Information provided —

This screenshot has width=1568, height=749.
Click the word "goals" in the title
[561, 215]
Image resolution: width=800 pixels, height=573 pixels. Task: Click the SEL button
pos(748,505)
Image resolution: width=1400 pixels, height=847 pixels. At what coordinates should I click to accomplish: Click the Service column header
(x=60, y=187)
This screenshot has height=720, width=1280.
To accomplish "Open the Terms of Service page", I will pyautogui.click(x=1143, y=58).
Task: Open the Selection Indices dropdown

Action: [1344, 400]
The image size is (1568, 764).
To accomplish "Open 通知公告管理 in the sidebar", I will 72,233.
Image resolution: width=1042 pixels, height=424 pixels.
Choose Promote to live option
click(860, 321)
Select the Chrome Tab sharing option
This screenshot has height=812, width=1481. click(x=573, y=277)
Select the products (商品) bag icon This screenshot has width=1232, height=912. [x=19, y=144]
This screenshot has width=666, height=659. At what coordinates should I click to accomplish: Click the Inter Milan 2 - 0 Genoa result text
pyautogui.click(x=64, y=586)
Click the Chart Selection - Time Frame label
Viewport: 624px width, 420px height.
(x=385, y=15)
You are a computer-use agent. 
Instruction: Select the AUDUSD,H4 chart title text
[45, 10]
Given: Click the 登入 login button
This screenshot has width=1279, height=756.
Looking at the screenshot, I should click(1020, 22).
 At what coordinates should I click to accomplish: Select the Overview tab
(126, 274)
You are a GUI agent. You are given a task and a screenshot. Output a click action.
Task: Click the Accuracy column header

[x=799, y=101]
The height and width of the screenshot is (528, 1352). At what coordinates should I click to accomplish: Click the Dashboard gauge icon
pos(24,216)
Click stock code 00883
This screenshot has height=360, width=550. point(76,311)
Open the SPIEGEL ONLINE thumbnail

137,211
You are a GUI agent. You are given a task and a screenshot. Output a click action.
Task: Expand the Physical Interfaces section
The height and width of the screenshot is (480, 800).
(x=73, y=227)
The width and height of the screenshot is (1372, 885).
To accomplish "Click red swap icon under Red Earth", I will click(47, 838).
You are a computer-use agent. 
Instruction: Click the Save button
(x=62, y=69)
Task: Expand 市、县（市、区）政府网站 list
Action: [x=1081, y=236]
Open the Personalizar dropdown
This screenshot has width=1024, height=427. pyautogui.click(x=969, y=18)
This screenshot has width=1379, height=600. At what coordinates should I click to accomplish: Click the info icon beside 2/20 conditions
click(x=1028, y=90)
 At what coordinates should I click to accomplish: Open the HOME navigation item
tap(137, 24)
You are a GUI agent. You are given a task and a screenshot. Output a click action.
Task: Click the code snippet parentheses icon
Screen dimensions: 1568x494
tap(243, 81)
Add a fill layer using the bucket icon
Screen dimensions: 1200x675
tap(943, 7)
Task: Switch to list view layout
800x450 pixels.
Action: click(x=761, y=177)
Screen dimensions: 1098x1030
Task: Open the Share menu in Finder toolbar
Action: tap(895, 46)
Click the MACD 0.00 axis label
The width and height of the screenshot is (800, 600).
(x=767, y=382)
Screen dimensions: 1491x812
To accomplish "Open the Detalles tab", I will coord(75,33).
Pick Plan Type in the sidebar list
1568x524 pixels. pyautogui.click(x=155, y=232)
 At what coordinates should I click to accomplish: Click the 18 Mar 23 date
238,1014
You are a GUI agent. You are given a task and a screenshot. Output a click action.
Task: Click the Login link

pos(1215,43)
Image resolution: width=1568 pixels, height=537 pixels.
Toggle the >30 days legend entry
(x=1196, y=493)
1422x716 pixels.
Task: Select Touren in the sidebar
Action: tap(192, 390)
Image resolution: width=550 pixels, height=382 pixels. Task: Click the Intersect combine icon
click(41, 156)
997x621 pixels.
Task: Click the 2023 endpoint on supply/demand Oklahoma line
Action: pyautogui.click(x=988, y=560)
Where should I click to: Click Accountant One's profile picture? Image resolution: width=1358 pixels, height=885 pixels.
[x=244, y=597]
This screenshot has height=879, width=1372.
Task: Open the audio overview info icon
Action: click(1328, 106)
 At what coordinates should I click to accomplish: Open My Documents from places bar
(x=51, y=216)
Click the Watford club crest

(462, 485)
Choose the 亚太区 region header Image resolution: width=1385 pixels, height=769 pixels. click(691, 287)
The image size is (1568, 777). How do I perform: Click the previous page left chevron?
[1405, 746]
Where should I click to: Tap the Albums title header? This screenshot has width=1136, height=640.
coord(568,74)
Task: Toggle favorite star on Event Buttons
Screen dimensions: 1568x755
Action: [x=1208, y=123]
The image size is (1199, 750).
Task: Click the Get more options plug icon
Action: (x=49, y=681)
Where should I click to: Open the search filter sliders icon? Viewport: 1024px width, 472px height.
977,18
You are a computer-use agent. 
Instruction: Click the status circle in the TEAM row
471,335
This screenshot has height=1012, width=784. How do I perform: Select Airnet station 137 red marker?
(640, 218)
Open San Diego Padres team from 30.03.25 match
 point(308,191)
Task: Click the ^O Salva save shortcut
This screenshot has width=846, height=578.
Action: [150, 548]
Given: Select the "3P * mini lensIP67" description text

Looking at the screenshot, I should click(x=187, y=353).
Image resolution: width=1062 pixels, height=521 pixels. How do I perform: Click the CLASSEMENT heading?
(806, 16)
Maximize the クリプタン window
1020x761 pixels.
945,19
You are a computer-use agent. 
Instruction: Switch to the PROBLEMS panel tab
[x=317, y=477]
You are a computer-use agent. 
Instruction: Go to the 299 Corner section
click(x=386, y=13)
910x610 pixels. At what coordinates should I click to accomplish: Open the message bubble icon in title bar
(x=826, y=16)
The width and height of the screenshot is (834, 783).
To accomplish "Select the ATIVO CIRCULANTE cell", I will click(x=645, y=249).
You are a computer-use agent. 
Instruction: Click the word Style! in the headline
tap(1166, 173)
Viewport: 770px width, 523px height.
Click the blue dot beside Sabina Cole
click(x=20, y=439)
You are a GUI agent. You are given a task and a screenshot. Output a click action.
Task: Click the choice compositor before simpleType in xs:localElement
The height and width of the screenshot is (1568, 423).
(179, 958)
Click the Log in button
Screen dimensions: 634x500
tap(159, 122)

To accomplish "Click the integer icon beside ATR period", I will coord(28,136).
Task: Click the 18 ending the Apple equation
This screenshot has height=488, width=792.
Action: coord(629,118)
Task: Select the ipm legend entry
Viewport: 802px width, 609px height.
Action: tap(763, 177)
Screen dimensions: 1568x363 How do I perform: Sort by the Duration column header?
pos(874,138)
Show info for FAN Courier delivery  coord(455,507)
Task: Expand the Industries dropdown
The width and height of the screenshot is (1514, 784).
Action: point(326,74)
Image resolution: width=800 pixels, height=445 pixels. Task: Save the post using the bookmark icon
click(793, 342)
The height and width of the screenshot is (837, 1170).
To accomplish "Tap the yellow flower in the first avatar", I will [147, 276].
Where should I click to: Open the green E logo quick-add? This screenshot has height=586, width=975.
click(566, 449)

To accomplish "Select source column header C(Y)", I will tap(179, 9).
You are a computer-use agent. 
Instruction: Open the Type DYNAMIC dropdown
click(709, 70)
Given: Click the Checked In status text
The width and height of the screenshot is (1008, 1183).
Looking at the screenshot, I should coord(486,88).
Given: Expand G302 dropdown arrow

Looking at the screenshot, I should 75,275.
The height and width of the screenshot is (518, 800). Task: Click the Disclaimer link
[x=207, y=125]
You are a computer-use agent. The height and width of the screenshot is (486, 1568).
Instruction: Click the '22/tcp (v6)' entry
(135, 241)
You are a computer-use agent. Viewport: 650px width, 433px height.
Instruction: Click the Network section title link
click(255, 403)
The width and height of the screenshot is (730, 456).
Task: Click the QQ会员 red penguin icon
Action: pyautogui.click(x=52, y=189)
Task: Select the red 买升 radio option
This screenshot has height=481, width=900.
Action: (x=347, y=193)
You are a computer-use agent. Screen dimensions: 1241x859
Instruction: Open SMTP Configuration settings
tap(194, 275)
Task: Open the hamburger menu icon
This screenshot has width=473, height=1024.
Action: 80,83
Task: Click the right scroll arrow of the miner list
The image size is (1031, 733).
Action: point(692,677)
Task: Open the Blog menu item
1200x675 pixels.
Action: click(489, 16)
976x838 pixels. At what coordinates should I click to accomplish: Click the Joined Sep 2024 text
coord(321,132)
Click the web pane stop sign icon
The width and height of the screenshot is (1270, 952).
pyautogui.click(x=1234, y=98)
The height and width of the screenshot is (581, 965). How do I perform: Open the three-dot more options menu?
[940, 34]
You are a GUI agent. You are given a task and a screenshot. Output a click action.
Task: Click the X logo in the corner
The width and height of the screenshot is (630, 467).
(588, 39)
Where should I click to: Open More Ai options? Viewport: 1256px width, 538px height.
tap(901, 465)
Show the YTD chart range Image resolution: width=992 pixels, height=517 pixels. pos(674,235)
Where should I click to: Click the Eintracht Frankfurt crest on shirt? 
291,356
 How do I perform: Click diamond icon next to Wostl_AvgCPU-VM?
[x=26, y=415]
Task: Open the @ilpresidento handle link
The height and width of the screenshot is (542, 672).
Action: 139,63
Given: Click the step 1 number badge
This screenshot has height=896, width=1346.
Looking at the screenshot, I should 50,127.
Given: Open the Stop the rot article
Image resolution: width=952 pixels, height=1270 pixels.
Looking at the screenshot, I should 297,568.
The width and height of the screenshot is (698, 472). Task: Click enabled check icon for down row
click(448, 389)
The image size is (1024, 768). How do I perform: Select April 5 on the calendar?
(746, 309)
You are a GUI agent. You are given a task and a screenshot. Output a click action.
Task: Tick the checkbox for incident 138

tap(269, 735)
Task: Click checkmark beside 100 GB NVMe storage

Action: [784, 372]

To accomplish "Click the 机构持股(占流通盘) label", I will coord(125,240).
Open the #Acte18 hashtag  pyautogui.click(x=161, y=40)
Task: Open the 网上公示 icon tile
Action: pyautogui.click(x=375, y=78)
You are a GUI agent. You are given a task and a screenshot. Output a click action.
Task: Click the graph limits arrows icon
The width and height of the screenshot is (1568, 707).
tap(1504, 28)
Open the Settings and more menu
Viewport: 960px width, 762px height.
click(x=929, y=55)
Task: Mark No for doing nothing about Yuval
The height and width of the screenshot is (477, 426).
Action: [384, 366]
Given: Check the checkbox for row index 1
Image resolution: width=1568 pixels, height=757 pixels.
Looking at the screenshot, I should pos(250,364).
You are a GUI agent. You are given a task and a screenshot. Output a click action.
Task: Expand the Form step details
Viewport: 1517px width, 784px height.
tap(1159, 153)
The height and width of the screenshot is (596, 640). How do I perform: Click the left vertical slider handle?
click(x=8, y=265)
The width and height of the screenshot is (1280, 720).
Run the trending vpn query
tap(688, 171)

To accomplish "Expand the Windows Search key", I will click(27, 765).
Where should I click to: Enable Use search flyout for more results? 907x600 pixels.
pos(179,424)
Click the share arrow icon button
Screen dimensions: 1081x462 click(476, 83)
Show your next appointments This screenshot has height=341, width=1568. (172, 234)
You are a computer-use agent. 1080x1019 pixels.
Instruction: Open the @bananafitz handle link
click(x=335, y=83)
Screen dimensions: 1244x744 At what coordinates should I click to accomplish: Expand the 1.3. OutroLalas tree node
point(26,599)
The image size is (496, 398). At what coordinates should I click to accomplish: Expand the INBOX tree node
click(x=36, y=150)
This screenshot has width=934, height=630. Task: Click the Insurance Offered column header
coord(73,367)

Work order — Scan the records above, then copy out each line that mentions "Show".

Result below —
Show info for FAN Courier delivery  coord(455,507)
Show the YTD chart range Image resolution: width=992 pixels, height=517 pixels. pos(674,235)
Show your next appointments This screenshot has height=341, width=1568. (172, 234)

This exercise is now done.